━━ Material for this task

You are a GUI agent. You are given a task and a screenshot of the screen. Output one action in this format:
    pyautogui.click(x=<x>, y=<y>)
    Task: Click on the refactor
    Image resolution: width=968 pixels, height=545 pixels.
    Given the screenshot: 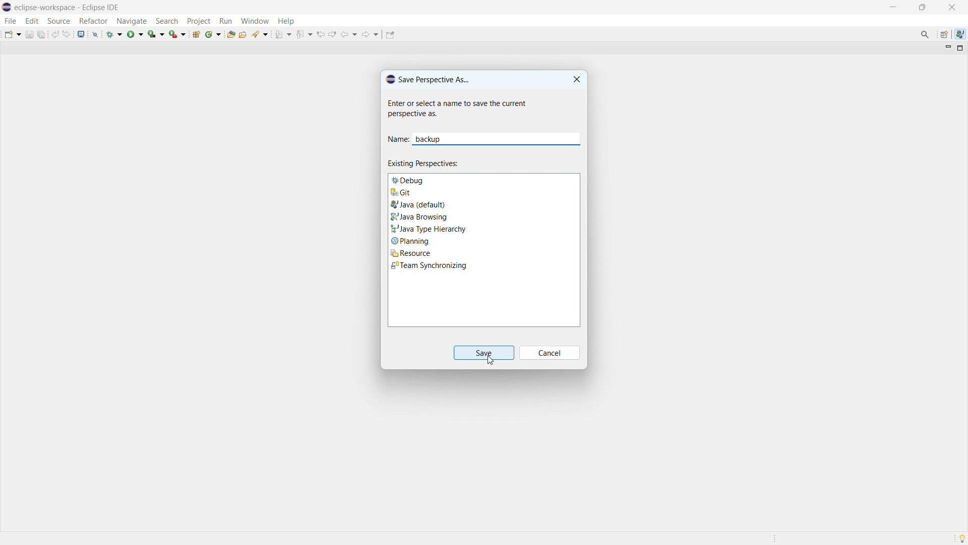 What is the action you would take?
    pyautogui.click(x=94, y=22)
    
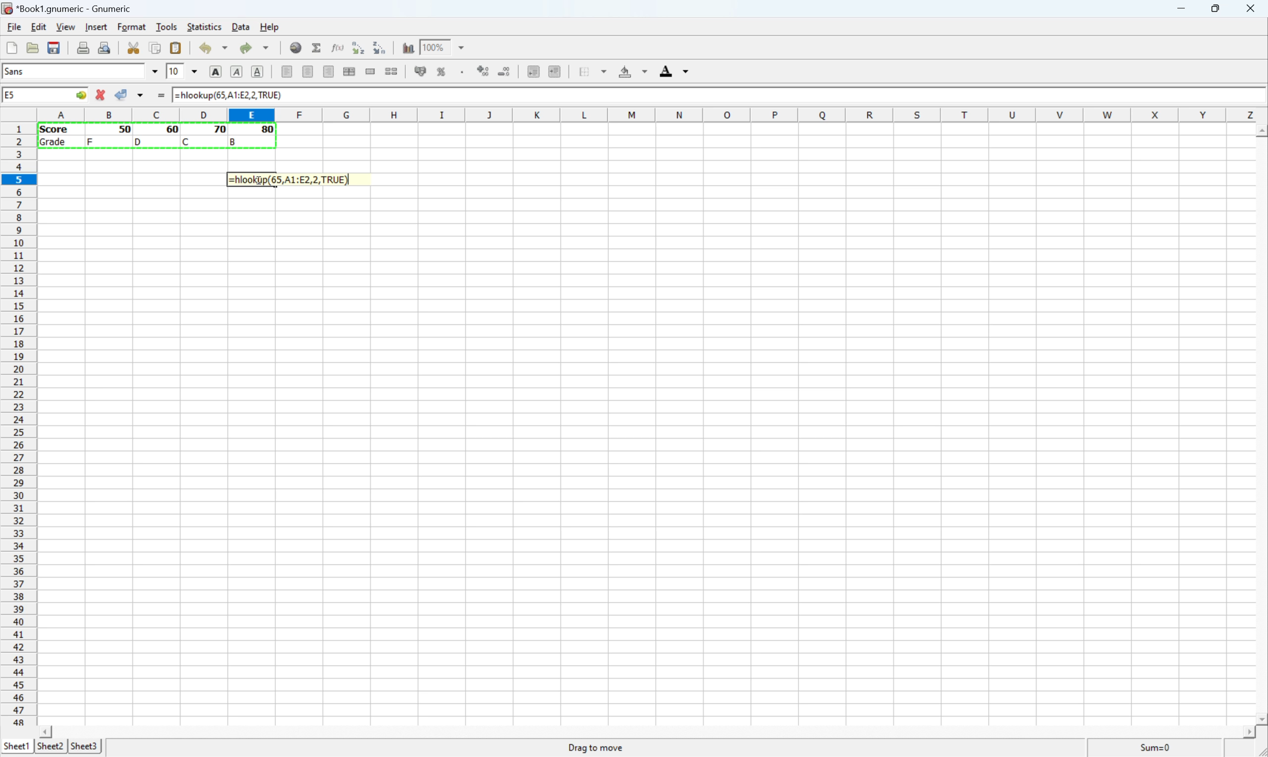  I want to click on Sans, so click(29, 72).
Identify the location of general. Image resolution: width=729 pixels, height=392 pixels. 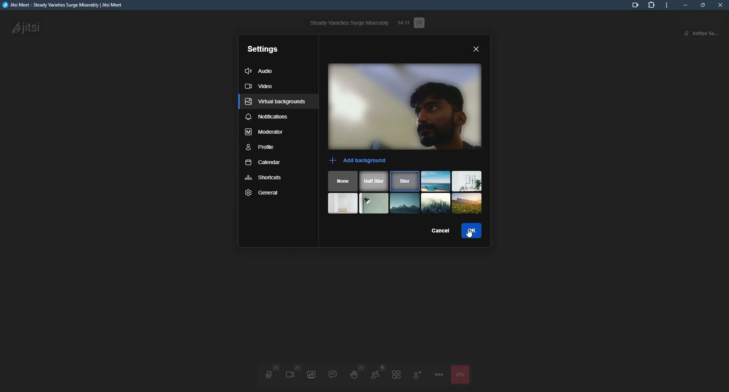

━━━━

*What the exercise asks*
Can you recast everything from the first line down to the line containing "Image resolution: width=968", inclusive, as a numbered list with any blank lines dropped?

*In response*
1. You are a GUI agent. You are given a task and a screenshot of the screen. Output one action in this format:
2.     pyautogui.click(x=<x>, y=<y>)
3.     Task: Click on the refactor
4.     Image resolution: width=968 pixels, height=545 pixels.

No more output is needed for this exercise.